(Stored records)
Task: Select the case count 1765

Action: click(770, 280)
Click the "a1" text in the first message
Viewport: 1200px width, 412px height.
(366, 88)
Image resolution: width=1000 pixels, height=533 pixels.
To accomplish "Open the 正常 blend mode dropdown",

Task item:
Repeat the data above exactly.

Written answer:
Task: Select the case count 1765

Action: click(770, 280)
Click the "a1" text in the first message
Viewport: 1200px width, 412px height.
(366, 88)
Image resolution: width=1000 pixels, height=533 pixels.
To accomplish "Open the 正常 blend mode dropdown",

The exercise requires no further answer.